TSMC 'Super Carrier' CoWoS interposer gets bigger, enabling massive AI chips to reach 9-reticle sizes with 12 HBM4 stacks

TSMC CoWoS.

TSMC is on track to qualify its ultra-large version of chip-on-wafer-on-substrate (CoWoS) packaging technology that will offer an interposer size of up to nine reticle sizes and 12 HBM4 memory stacks in 2027, the company announced at its European Open Innovation Platform (OIP) forum this month. The new packaging method will address the most performance-hungry applications and let AI and HPC chip designers build processors the size of the palm of a hand. 

TSMC introduces new process technologies every year, doing its best to meet its customers' needs for power, performance, and area (PPA) improvements. But some customers need even more performance, and for whom an EUV litho tool reticle limit of 858 mm^2 is not enough. These customers choose to use multi-chiplet solutions packaged using TSMCs CoWoS technology, and in recent years, the company offered multiple iterations of this method. 

(Image credit: TSMC)

The original CoWoS enabled chip packages of around 1.5-reticle size in 2016, then evolved to 3.3-reticle size today, which enables placing eight HBM3 stacks into a package. Next up, TSMC promises 5.5-reticle size packages with up to 12 HBM4 memory stacks in 2025 – 2026. However, this pales behind the company's ultimate version of CoWoS, enabling system-in-packages (SiPs) of up to nine reticle sizes with 12 and potentially more HBM4 modules onboard.  
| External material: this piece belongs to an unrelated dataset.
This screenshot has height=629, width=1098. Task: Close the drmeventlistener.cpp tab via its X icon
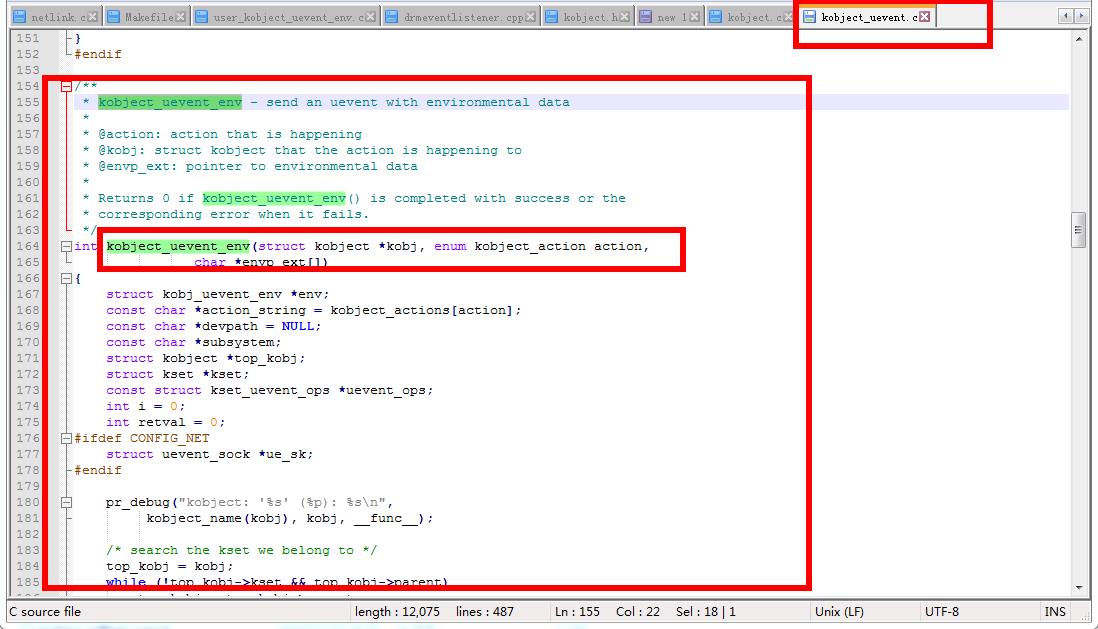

That 9-reticle 'Super Carrier' CoWoS (offering up to 7,722 mm^2 for chiplets and memory) with 12 HBM4 stacks is planned to be qualified in 2027, so it is reasonable to expect it to be adopted in 2027 – 2028 for ultra-high-end AI processors.  

TSMC fully expects companies adopting its advanced packaging methods to also vertically stack their logic using its system-on-integrated chips (SoIC) advanced packaging technologies to further boost transistor counts and performance. In fact, with 9-reticle CoWoS, TSMC expects its clients to place a 1.6nm-class die on top of a 2nm-class die, so we are talking about very high transistor density. 

However, there is a major challenge with those ultra-large CoWoS packages. The 5.5-reticle CoWoS package will require an over 100x100 mm substrate (which is approaching the size constraints of the OAM 2.0 standard, which measures 102×165mm), whereas the 9-reticle CoWoS will go beyond a 120x120 mm substrate. Such major substrate dimensions will have an influence on how systems are designed and how data centers are equipped to support them. In particular, power and cooling. When it comes to power, we are talking about hundreds of kilowatts per rack, whereas when it comes to cooling, we are talking about liquid cooling and immersion methods to manage high-power processors effectively.